Este é um aspecto sobre que importa reflectir (e discutir... se houver com quem) quando se fala da base teórica de quem tomou partido.
Tratando-se de base e de teoria, há que ver quais os conceitos que são caboucos dessa base sobre que se constrói a teoria. Também como arma para a tomada de consciência, para a tremenda e tão desigual (nos meios) luta ideológica.
.
(o trabalho desta noite - mais para a madrugada... -,
de fixação de leituras ao longo do dia,
saiu-me demasiado longo para mensagem de post
pelo que o subdividi.
Logo, a continuação - esta - vai seguir dentro de pouco tempo)

quinta-feira, agosto 19, 2010

Poemas cucos* (e outras coisas cucas) - 4 (Brecht)

E esta, hem?


Tradução (?)
(muito "à maneira"!)
de Brecht


Oh! Quão difícil é governar e gerir!

1. Todos os dias se diz ao povo

quão difícil é governar.

Sem estes governos, os PIBs não cresceriam para baixo,

e o desemprego não diminuiria quando aumentam os desempregados

se o primeiro-ministro não fosse tão engenheiro.

Sem ministro/a da saúde,

as mulheres não poderiam parir em trânsito ambulatório,

e os professores e professoras não poderiam ser assim enxovalhados

sem ministro/a da educação

(e como era possível fechar tanta escola ao mesmo tempo?)

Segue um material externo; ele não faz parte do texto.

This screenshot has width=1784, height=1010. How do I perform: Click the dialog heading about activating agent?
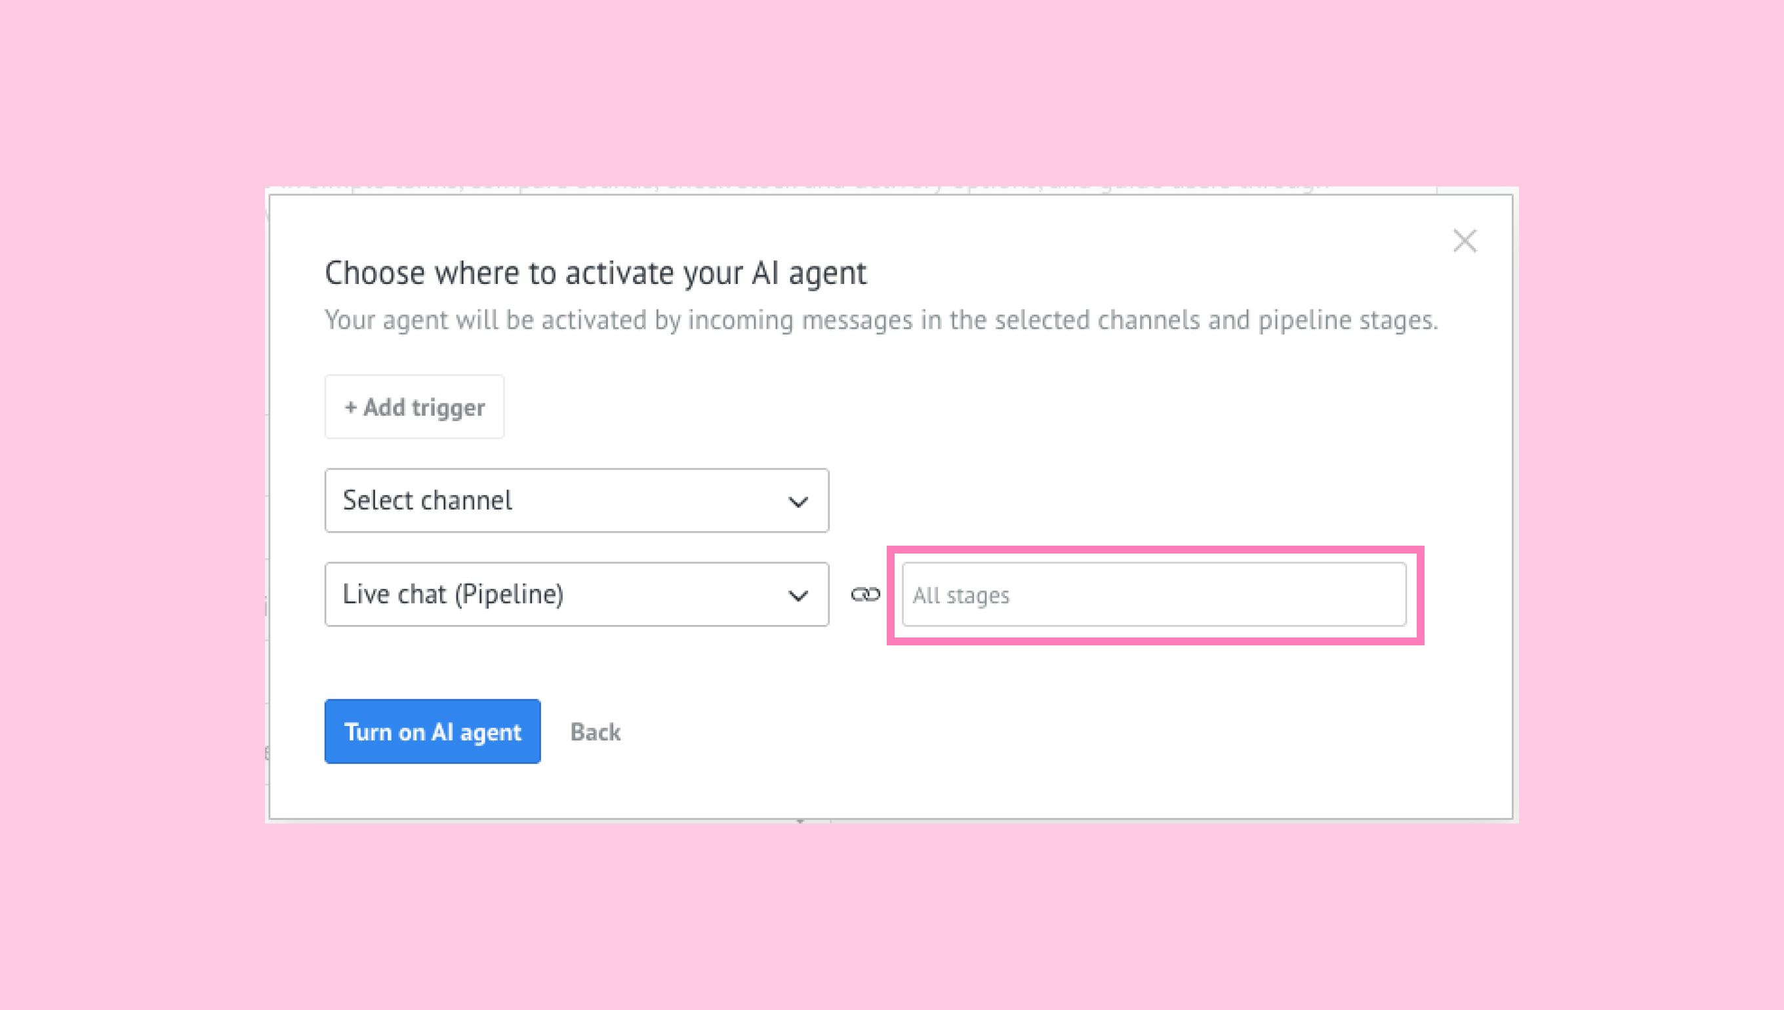click(595, 273)
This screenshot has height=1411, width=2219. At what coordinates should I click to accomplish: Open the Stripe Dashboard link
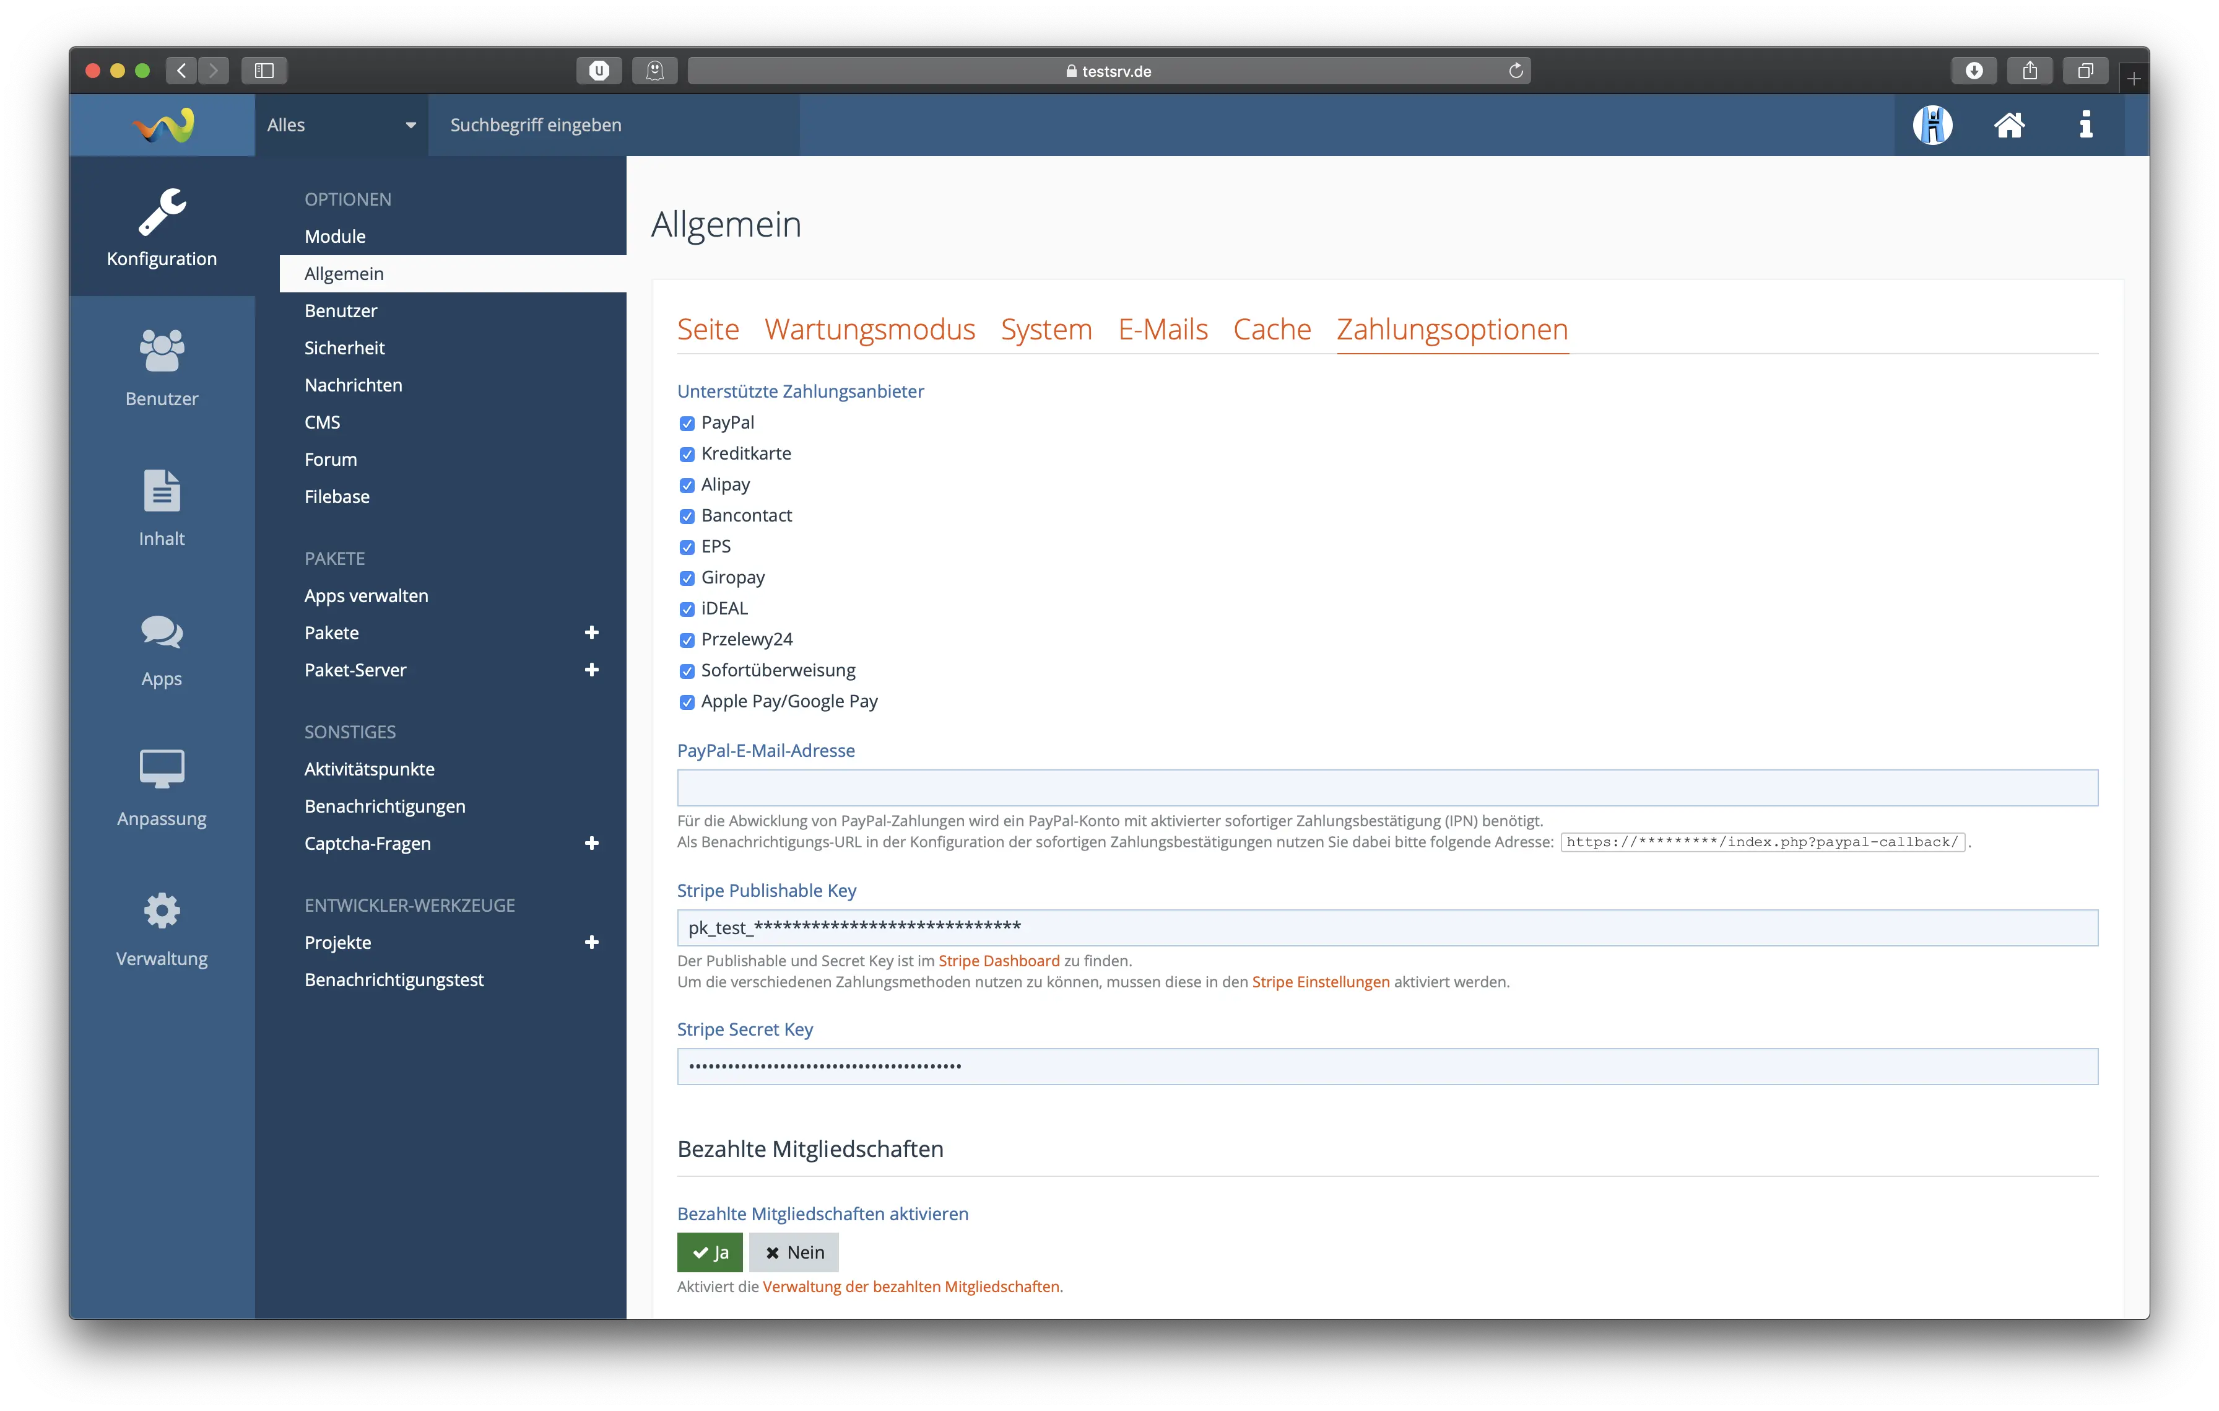[x=998, y=960]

Sem ministro dos negócios estrangeiros (e dos outros),

e o da defesa que invade e ocupa para salvaguardar direitos humanos,

como é que haveria guerras?,

e poderia mudar o ano sem mensagem do presidente da república?

Nada disto seria possível (ou provável...)

e, se houvesse de risco de não acontecer,

até poderia o ano novo não começar a 1 de Janeiro,

por apenas ser 31 de Dezembro quando SEXA estivesse disponível

para dizer a sua mensagem aos portugueses.

2. É também difícil

- ao que nos é dito... -

dirigir uma fábrica e fazer searas e colher.

Sem o patrão, não é verdade que as paredes da fábrica ruiriam

e as máquinas iriam para a sucata?,

e que, se algures aparecesse um tractor,

ele não poderia rodar e lavrar sem as ordens de quem manda?

Que seria da indústria sem industriais?,

e que seria da propriedade rural sem proprietários rurais?,

quem é que semearia centeio onde já se tinham plantado batatas?,

quem produziria bolas de sabão e bolhas especulativas?

3. Se governar fosse fácil,

não haveria necessidade de espíritos tão esclarecidos

como os dos chefes.

Se o operário soubesse usar a sua ferramenta,

e se o camponês fosse capaz de distinguir uma foice de um martelo,

não haveria necessidade nem de patrões nem de proprietários.

E é só por estarem as gentes tão mal informadas e estúpidas

que há necessidade de uns poucos serem tão inteligentes.

4. Ou será que governar e gerir só é assim tão difícil

porque a exploração e a mentira são coisas

que só alguns herdaram

e apenas poucos aprenderam bem e praticam melhor?